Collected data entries
═══
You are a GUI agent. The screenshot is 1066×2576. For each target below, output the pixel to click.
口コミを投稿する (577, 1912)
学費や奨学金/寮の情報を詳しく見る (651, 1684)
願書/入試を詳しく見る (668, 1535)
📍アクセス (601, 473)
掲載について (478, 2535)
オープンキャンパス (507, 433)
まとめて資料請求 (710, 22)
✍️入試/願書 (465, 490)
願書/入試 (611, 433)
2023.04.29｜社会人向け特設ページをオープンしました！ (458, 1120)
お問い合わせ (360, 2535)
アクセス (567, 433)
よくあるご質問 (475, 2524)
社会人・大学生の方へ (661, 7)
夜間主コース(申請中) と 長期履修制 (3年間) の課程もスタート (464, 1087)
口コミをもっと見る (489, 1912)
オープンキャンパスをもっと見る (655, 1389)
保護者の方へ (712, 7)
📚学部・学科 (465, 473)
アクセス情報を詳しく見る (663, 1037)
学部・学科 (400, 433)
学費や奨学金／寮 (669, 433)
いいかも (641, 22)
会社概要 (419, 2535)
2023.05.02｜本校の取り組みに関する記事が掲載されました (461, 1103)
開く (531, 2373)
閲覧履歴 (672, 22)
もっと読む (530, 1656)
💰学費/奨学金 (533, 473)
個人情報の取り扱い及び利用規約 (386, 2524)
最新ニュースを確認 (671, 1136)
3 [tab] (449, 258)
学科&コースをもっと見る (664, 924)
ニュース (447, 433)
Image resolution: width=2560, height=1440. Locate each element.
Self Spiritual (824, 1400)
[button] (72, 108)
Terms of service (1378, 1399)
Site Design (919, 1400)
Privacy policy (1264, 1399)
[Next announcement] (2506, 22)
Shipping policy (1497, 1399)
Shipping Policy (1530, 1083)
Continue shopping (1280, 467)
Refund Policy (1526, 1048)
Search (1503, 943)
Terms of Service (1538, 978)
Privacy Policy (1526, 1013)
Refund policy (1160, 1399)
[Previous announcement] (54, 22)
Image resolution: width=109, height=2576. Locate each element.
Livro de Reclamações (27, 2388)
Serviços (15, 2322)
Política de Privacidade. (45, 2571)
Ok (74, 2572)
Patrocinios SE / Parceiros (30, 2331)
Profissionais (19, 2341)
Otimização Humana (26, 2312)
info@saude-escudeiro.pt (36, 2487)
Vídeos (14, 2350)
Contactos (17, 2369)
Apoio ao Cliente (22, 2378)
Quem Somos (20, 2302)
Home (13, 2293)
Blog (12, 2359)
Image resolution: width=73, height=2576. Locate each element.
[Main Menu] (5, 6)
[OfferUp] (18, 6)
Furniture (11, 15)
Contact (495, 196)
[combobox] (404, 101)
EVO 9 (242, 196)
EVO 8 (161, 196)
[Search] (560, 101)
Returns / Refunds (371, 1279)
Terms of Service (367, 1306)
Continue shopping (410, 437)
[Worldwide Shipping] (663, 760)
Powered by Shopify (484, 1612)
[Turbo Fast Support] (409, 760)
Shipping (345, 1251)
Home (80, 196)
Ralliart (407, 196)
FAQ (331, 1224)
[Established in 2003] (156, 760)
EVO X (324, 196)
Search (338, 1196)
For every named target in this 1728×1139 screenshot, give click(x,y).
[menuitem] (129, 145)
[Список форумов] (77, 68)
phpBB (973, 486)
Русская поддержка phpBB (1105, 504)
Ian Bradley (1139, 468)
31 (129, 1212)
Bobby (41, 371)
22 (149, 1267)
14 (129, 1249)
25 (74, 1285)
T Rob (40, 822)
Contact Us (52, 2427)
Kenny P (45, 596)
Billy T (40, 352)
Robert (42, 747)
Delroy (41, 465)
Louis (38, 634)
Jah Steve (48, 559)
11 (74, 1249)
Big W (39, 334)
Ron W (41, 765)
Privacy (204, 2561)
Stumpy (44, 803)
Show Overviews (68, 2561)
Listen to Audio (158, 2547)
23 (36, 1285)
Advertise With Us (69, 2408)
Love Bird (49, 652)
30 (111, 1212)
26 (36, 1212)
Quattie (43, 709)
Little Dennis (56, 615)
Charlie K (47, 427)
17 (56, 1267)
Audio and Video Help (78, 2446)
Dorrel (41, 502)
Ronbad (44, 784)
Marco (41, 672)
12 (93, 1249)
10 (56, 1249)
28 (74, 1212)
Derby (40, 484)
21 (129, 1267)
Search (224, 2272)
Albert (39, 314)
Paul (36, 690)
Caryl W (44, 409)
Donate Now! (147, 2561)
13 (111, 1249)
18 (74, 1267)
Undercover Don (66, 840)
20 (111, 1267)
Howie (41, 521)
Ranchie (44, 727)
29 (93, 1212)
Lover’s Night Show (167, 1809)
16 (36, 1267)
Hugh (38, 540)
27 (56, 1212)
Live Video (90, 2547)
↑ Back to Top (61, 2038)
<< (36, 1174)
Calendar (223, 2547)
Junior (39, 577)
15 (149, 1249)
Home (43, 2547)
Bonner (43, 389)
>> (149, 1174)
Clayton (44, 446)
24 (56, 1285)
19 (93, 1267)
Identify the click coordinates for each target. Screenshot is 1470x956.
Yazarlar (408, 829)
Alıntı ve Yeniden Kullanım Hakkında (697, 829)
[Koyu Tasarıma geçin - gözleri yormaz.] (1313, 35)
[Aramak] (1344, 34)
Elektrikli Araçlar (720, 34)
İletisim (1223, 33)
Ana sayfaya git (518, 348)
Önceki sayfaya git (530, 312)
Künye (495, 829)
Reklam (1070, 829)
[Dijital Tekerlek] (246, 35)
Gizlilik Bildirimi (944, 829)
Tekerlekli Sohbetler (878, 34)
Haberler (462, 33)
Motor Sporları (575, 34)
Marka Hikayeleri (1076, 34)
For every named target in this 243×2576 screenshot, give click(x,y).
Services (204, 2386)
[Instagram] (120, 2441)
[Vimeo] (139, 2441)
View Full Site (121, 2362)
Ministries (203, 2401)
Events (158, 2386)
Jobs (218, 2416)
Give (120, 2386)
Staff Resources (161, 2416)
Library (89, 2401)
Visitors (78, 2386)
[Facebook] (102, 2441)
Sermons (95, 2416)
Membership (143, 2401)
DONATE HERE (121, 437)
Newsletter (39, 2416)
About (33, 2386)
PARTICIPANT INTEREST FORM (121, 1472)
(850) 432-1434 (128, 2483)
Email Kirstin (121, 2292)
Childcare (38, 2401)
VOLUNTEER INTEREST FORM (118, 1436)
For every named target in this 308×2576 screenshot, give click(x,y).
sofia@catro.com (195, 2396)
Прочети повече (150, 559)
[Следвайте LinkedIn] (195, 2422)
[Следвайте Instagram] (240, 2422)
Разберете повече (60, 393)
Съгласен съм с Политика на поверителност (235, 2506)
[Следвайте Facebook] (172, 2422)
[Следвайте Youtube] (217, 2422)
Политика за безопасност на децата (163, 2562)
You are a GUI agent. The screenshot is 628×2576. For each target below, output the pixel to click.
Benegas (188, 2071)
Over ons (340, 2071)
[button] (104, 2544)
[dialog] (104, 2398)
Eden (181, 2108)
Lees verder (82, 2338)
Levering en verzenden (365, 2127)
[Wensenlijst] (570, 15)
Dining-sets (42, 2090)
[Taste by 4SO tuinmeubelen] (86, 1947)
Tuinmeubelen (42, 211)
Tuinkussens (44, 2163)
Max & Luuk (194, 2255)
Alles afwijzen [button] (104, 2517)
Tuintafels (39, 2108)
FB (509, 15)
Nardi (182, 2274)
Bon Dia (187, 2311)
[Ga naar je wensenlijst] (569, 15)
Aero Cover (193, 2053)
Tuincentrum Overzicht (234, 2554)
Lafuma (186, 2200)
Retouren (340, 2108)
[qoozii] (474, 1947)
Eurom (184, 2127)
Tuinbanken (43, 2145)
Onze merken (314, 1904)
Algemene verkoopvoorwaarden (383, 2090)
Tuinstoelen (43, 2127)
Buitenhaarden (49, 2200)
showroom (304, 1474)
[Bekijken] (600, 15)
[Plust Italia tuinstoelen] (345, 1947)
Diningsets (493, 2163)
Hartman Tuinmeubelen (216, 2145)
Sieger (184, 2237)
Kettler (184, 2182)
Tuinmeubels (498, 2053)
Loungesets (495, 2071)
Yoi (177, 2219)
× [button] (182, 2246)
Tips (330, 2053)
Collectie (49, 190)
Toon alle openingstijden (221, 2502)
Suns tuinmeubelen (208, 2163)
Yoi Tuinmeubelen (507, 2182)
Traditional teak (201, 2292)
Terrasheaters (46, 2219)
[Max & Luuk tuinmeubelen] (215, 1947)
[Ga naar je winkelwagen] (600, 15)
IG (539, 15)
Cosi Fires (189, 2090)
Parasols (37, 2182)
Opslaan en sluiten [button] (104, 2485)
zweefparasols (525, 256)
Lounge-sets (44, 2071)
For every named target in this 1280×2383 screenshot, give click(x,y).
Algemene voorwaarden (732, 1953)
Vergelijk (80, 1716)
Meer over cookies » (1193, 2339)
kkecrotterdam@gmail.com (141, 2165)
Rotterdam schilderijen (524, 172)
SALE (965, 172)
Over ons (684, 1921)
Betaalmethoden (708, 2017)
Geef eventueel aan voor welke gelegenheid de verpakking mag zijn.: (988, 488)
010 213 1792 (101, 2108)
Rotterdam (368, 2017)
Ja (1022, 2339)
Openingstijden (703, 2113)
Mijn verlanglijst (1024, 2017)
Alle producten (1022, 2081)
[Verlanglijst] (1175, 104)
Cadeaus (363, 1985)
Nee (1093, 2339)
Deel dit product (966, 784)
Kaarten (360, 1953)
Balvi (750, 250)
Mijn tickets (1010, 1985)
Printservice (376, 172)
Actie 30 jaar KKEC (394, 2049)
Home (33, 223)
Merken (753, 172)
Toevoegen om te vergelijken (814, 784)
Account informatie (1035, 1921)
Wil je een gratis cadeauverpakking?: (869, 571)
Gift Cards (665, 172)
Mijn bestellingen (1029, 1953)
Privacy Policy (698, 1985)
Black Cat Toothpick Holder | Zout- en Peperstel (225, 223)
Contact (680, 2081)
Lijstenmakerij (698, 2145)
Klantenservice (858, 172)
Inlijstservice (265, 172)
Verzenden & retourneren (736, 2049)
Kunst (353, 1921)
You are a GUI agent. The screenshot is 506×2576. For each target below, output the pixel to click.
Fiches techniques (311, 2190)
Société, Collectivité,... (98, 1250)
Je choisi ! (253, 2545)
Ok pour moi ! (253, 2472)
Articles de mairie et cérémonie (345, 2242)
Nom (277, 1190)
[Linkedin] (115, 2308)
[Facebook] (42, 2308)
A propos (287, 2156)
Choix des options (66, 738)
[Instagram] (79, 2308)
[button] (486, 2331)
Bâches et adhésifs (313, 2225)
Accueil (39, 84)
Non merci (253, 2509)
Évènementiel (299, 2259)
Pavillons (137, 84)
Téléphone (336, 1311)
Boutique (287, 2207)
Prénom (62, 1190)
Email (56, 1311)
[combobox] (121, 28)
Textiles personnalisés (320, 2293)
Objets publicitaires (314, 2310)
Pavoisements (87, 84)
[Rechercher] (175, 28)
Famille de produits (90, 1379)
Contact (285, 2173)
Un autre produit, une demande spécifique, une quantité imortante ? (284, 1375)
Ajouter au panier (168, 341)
═══
**Task description**
Gather from the entries above all lines that include the string "Следвайте".

**Answer**
[Следвайте LinkedIn] (195, 2422)
[Следвайте Instagram] (240, 2422)
[Следвайте Facebook] (172, 2422)
[Следвайте Youtube] (217, 2422)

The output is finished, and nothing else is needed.